“No man calls me dearie and lives to tell the tale,” Jimmie remarked almost dreamily as he squared off. “How’ll you have it, Dave?”
But at that instant there was an unexpected interruption. Alphonse threw open the big entrance door at the farther end of the long room with a flourish.
“Mademoiselle Juliet Capulet,” he proclaimed with the grand air, and then retired behind his hand, smiling broadly.
Framed in the high doorway, complete, cap and curls, softly rounding bodice, and the long, straight lines of the Renaissance, stood Juliet—Juliet, immemorial, immortal, young—austerely innocent and delicately shy, already beautiful, and yet potential of all the beauty and the wisdom of the world.
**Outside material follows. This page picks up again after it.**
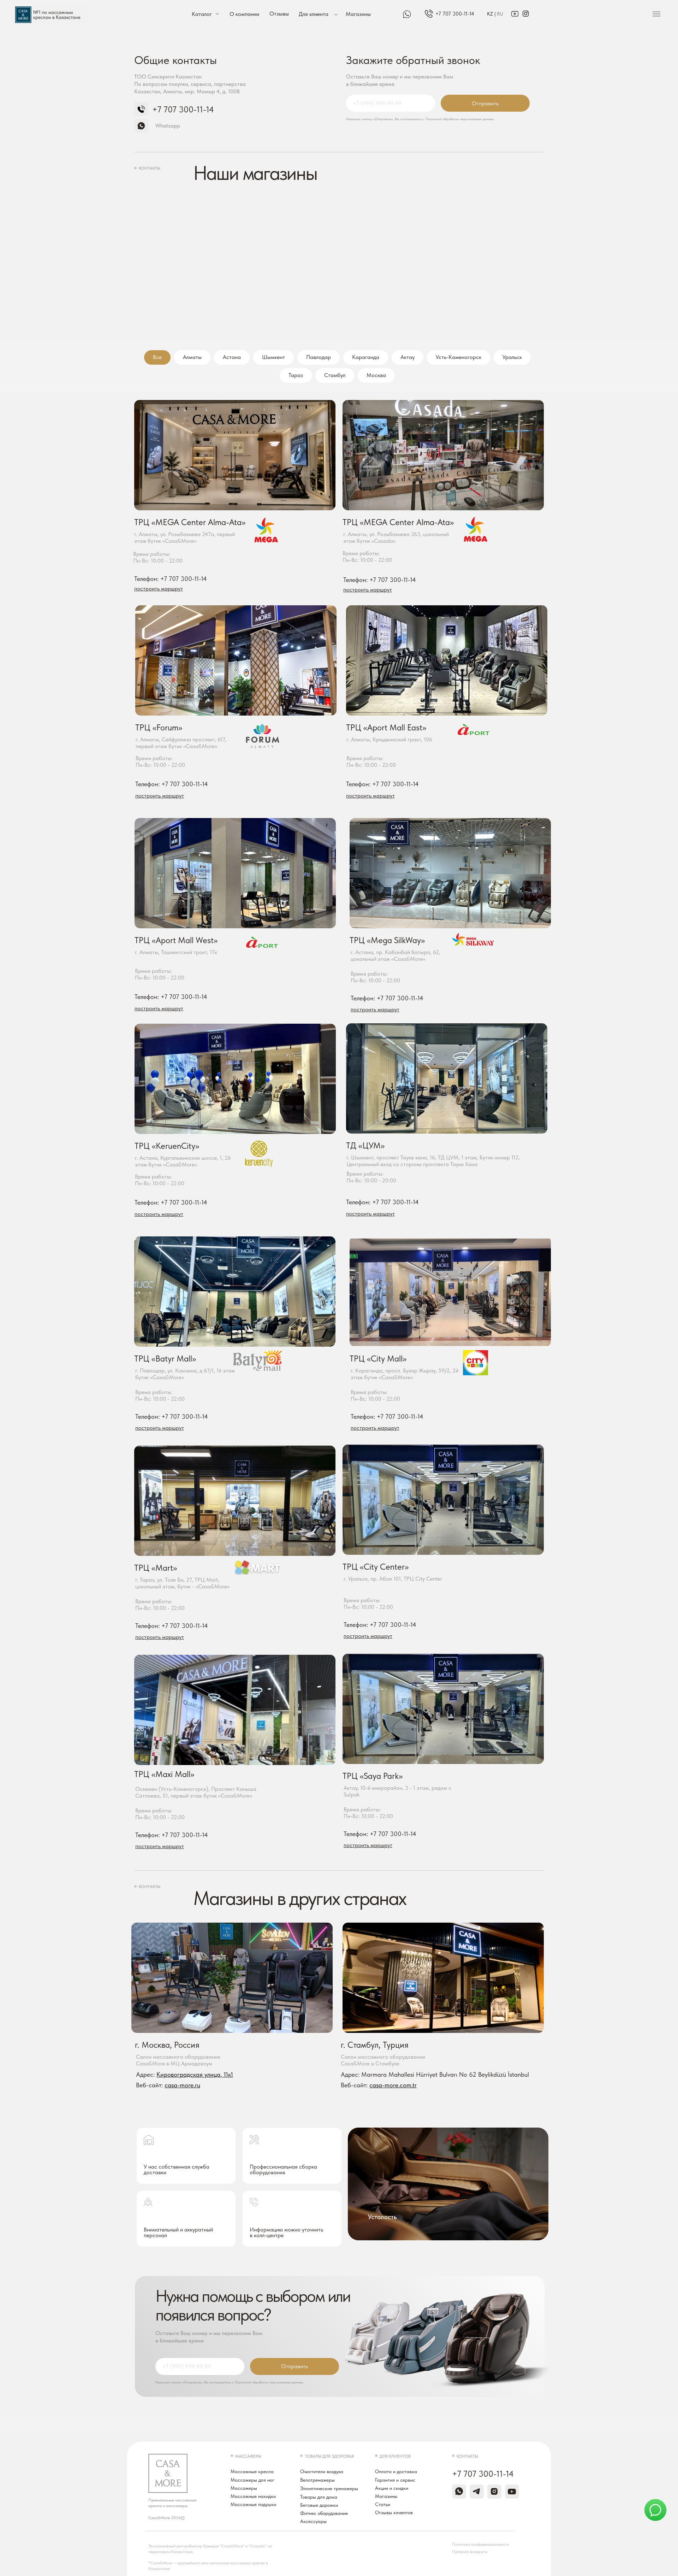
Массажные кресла (252, 2471)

“I’ve never worn these clothes before anybody but the girls before,” Eleanor said, “but I thought”—she looked about her appealingly—“you might like it—for a surprise.”
“Great jumping Jehoshaphat,” Jimmie exclaimed, “I thought you said she was the same little girl, David.”
“She was half an hour ago,” David answered, 180 “I never saw such a metamorphosis. In fact, I don’t think I ever saw Juliet before.”
“She is the thing itself,” Gertrude answered, the artist in her sobered by the vision.
But Peter passed a dazed hand over his eyes and stared at the delicate figure advancing to him.
“My God! she’s a woman,” he said, and drew the hard breath of a man just awakened from sleep.